The late 1920s were a difficult period for Breton. The movement he had founded some five years earlier was stagnating, its members constantly bickering over ideological points that bored Breton to tears. In truth, surrealism was on the verge of becoming passe. Perhaps Dali could offer the fresh blood it needed: his art, his ideas, and his provocative character might make surrealism something people talked about again. With all this in mind, Breton invited Dali into the movement, and the Spaniard happily accepted. Dali moved to Paris and established himself there.
For the next few years, Breton’s strategy seemed to be working. Dali’s scandalous paintings were the talk of Paris. His exhibitions caused riots. Suddenly everyone was interested in surrealism again, even younger artists. But by 1933, Breton was beginning to rue his inclusion of Dali. He had begun to get letters from the Spaniard expressing great interest in Hitler as a source of paranoiac inspiration. Only the surrealists, Dali felt, were capable of “saying pretty things on the subject” of Hitler; he even wrote of sexually charged dreams about Hitler. As news of Dali’s infatuation with the Fuhrer spread within the movement, it provoked a great deal of argument. Many surrealists had communist sympathies and were disgusted by the Spanish artist’s musings. To make matters worse, he included in one enormous painting an image of Lenin in a grotesque pose–exposing oversized buttocks (nine feet long), propped on a crutch. Many in the surrealist group admired Lenin; was Dali being deliberately provocative? After Breton told Dali he disliked this rendition of the human buttocks and anus, a delirious profusion of anus images suddenly began to populate the artist’s paintings.

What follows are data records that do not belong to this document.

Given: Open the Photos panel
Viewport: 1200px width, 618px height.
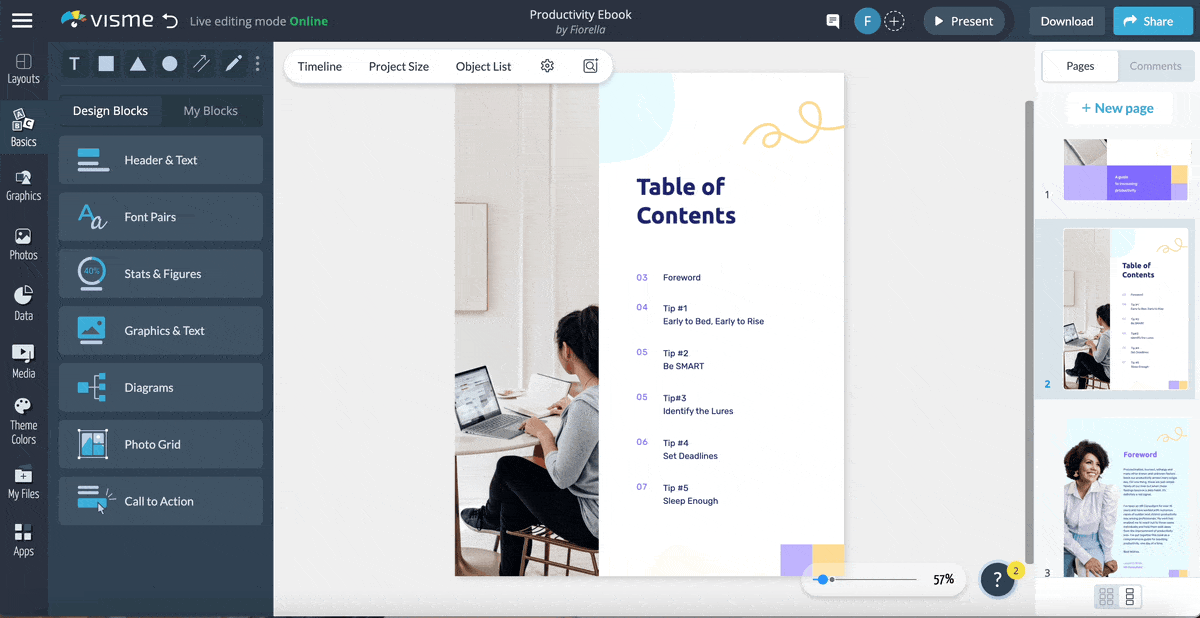Looking at the screenshot, I should pyautogui.click(x=23, y=240).
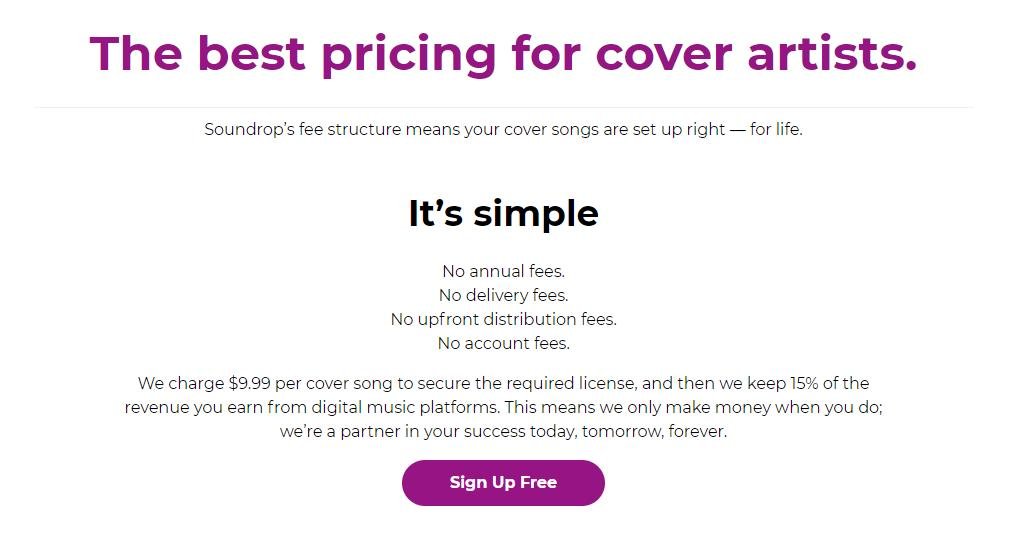Click the word "artists." in the heading
The image size is (1009, 542).
click(832, 54)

By early 1934, Breton could stand no more, and he issued a statement, cosigned by several members, proposing Dali’s expulsion from the surrealist group. The movement was split down the middle; Dali had both supporters and enemies. Finally a meeting was called to debate the issue. Dali had a fever and a sore throat; he came to the meeting wearing half a dozen layers of clothing and with a thermometer in his mouth. As Breton paced the room, listing the reasons for his banishment, Dali began to take off and put on his overcoat, jacket, and sweaters, trying to regulate his temperature. It was hard for anyone to pay attention to Breton.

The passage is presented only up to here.